Alan’s Introduction of Openness

I suggested to my Mural UDG colleagues that we each blog our own story of entrance into the world of open education.

When one makes such suggestions, it’s a good idea to demonstrate by example.

When I walked into my role in 1992 as a mullet-headed, green to the education world, instructional technologist at the Maricopa Community Colleges, I had a taste of what was to come with early use of the internet. I’d been on listservs since 1987. Although ancient technology, the same human social dynamics of communication happened in that text space as what we do in social media now.

My technical background was in some late 1980s undergraduate classes in computer science, and later in research as a graduate student in Geology at Arizona State University (1986-1992). In that work I had been ftp-ing files, using programs like NCSA Telnet and some other crude data visualization software (was it “NCSA Layout” or “NCSA Image”?).

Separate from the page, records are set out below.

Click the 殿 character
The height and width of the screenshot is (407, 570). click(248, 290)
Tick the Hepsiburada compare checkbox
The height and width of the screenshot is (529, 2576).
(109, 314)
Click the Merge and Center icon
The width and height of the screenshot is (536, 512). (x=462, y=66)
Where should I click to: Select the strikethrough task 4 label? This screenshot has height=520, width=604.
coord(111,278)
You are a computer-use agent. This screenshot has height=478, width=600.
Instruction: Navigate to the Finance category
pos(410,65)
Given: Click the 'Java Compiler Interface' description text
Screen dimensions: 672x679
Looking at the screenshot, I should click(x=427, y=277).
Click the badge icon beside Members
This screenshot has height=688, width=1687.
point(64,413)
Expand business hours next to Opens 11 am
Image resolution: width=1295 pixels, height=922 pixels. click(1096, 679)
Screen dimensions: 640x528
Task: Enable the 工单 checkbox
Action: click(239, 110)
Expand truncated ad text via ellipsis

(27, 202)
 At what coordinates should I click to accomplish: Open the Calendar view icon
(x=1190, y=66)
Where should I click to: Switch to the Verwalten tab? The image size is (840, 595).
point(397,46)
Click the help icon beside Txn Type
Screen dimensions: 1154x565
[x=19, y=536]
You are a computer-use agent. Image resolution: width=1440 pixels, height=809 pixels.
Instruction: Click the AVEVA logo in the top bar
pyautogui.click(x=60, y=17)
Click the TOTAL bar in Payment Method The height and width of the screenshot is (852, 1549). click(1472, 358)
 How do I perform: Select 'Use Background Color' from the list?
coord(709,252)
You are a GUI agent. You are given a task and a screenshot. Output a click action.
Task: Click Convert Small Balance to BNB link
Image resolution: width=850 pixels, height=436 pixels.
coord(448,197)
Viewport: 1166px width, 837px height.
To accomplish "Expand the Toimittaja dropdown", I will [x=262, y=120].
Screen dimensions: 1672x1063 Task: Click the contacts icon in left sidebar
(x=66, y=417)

In first “real” job at Maricopa, I wore a title of “Programmer Analyst / Instructional Systems”. I found on an old CD a video (at a whopping standard resolution then of 160×120 pixels) of some kid who looks like me introducing himself.

The part that stands out to me as formational to where I am now was the idea of sharing code and learning from the work of others via the Info-Mac Archives, on a machine at Stanford University named sumex-aim.

I was learning HyperCard, and others were uploading their HyperCard stacks to this site via ftp, all of it completely open to me and others being able to look at and learn from their code. There was not much consideration of “copyright” or worry about someone stealing an idea to profit from it. It seemed like all the ideas were stolen in some way or just shared in the spirit of “maybe this will help someone else as it helped me”.

I learned from the work of others, and then began the natural (for me) reflex- share back.

It was how I learned how to make the web back in 1993- I learned it from the web via the NCSA tutorial A Beginner’s Guide to HTML (no longer available but archived versions are out there):

What is this HTML Stuff

What is this HTML Stuff flickr photo by cogdogblog shared into the public domain using Creative Commons Public Domain Dedication (CC0)

In that photo you can see my handwriting of the IP address of my first web server, running on a Macintosh SE/30. In those days I could plug a machine in the network and just turn it on as an internet server!

It was a magical time. It was a way of learning by doing that registered with me, a way that I could not do in a workshop or from a book. And it was not just pure coding- what arose out of this space was personalities, faults and virtues, and what some people call a reputation economy.

I was interested in both creating a place to share resources and information within my college system, but by putting it on that web server in my office, it was just as easily shared with anyone else on the early web.

But more than that, I thought if people could learn to remember a few HTML codes, they could create their own hypertext, media rich content. Im June 1994 I ran a workshop for about 8 faculty members at South Mountain Community College, creating my first successful open educational resource (long before that was a term) the Writing HTML Tutorial:

Once made available for use and remixing on the web, other people translated it into Spanish, French, Japanese, Italian, and even Icelandic. Out of that last connection, I ultimately was invited to do a workshop in Reykjavik and got to meet in person the teacher that had done the translation of my tutorial.

This potential for connections, collegiality, and opportunities simply by sharing your work has evolved into the way I approach everything I build or create, and has kept me on the path of seeking more True Stories of Open Sharing.

I can chart a zig zag path from those early days of sharing to having the opportunity to be here in Guadalajara today. I wish you all the same amount of serendipitous fortune from your own true stories of sharing.